Сашка сразу после ужина и сбежал, никогда сестра не думала, а тут уж постарше стала, бабушка лишь улыбнулась, мол, «неужто не замечала никогда?». Саша любил Ксению, давно, вот с самого первого приезда, сама маленькая, как принцесса, а глаза как у ворона, большие, бездонные, полные мудростью, как и не ее это глаза.
- Бабуль, про ягодки расскажешь?
- Ой, Машка, все такая же ты, любишь все про нечисть?
- Баб, ну расскажи…
- Ну, давай про Польку, с чего началось.
Маша раз сто эту историю слышала, знала, с чего началось, но как уж бабушке перечить.
Жила-была в деревне нашей девчонка, Поля, Павлина, всем хороша, хозяйка добрая, по двору спорая, но вот пришелся по сердцу ей наш Николай, а он был «оторви-брось-не мешай», бездельник редкостный, наглый, дерзкий, самовлюбленный!
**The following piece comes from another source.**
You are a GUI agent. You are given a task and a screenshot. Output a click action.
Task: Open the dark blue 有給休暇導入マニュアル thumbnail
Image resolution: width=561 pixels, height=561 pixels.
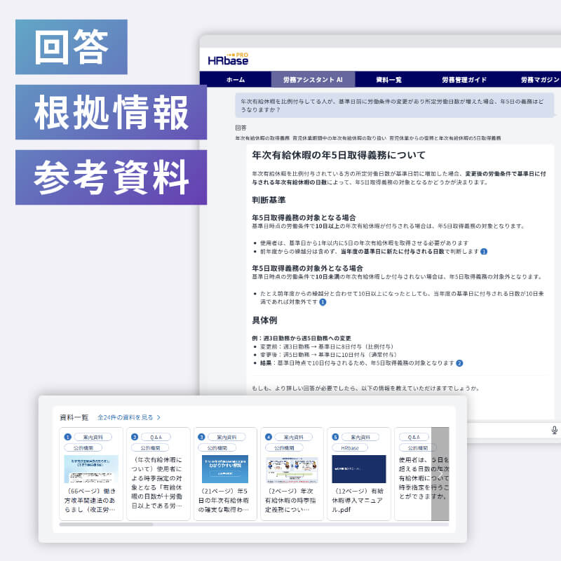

Говорят, маманя его дочка внебрачная местного помещика была, тот их обхаживал хорошо, деньги водились, а мамка в сынушке первом души не чаяла, баловала, вот и вырос такой, тьфу. Изводил Николай Польку, видел, что девчонка по нему сохнет, то за руку возьмет, то плюнет вслед, то гребень подарит, то косынку сорвет, может, ему от деда передалось желание такое, людями-то управлять, да рожей не вышел, а тут Полька такая.
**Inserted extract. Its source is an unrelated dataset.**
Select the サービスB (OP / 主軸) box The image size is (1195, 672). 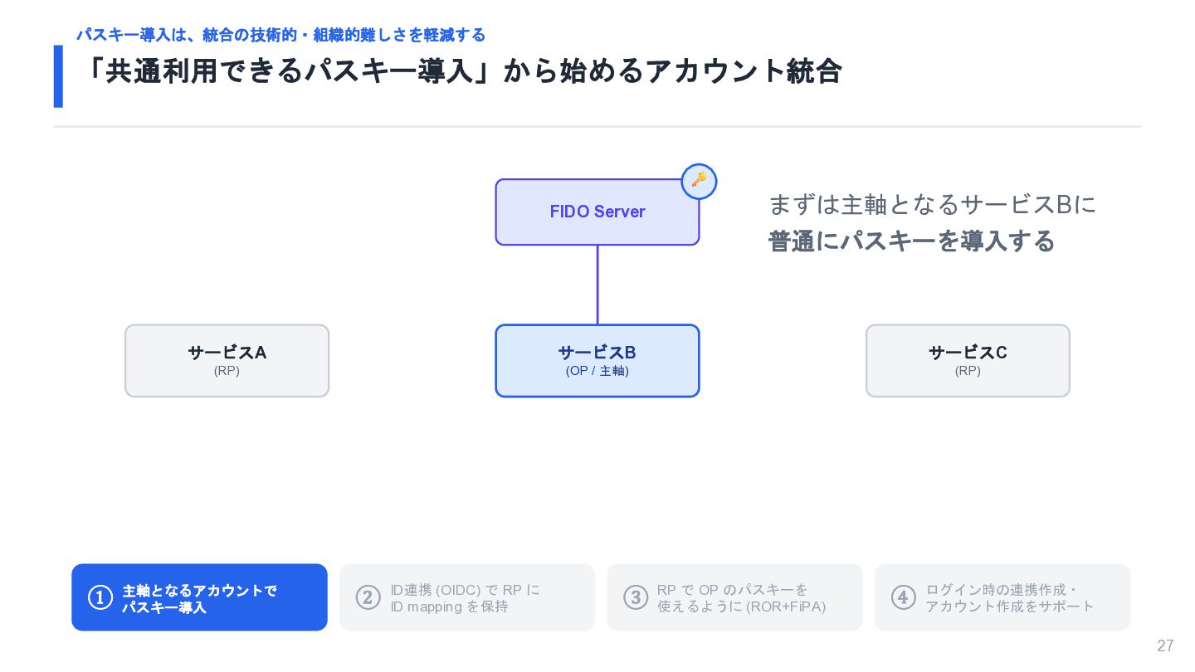pos(598,361)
Ну, как-то выпили они с дружками, а тот и давай хвалиться, ну и поспорили, на ножичек чеканный. Дружки-то и забыли с утра, а Николай нет, грызут мысли, думал-думал да придумал. Лежит в постели день, другой, матушка носится, соседям жалится, что кровинушка заболел, все мужики в поле, а этот лежит, бедный, с тоски помирает, срам! Полька знает все, плачет, а тут вечером в окошко стук, она глядь, а там ее Николаша стоит:
- Полечка, свет мой, помираю! Бабка приходила, сказала, мол, только любовь меня спасет, не серчай, милая… Ты ж любишь меня, да? - сказать бы дурехе этой тогда, да куда уж!
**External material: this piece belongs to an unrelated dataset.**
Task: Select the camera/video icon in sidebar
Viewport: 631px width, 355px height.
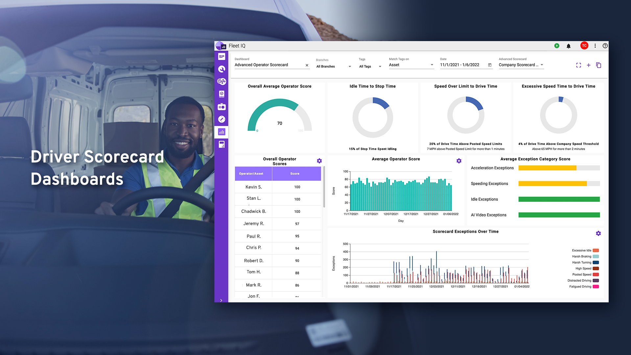Action: pos(222,107)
- Люблю, Коль, твоя правда. Что делать надобно?
- Я - Николай, ты - Поля, стало быть спасет меня Полоника. Надобно тебе на поляну пойти ночью и Лешего просить дать лечебную полонику, для меня… Поняла?
- Так я и без лешего наберу, - удивилась Павлина.
- Так и знал, что струсишь! Чего с баб взять… - развернулся, будто уходит, а сам не торопится.
- Подожди! Как сделать надо?
- Да, ну, испугаешься.
- А вот и нет!
Сделала Поля все, что велено: помылась, рубаху свежую надела, да пошла к Лешему просить, а Николашка с друзьями в кустах схоронились, смотрят, потешаются, рты друг-другу закрывают, чтоб от смеха не выдать себя. Идет Полечка к кромке леса, трясется, плачет:
- Дяденька Леший, прости меня, дурочку, что покой твой тревожу, что беспокою ночью! Мне полоника целебная нужна, суженного моего спасти, помоги, все сделаю, только спаси! - парни в кустах от смеха давятся, какова дурочка!
- Дяденька, прошу, пожалуйста! - заплакала Поленька, да упала на колени.
- Вот дура, да?! - шептал Коля друзьям.
В один миг вдруг птицы махом с деревьев взлетели, подул ветер сильный, побежали в поле зайцы, вдалеке сверкнула молния. Вышел из леса горбатый старичок с палочкой, борода до колен. А потом как молвит, голос словно гром, разносится над лесом:
- Девка глупая! Какая глупая! Как с вами быть, а? Мужик коли любит, разве на смерть пошлёт? Дура! Смотри на него!
В один миг пропали кусты, где прятались Николай с друзьями, вихрем закружило их, кричали, ревели как девки.
- Смотри на своего любимого, смотри, девка глупая, он на тебя поспорил! Смотри!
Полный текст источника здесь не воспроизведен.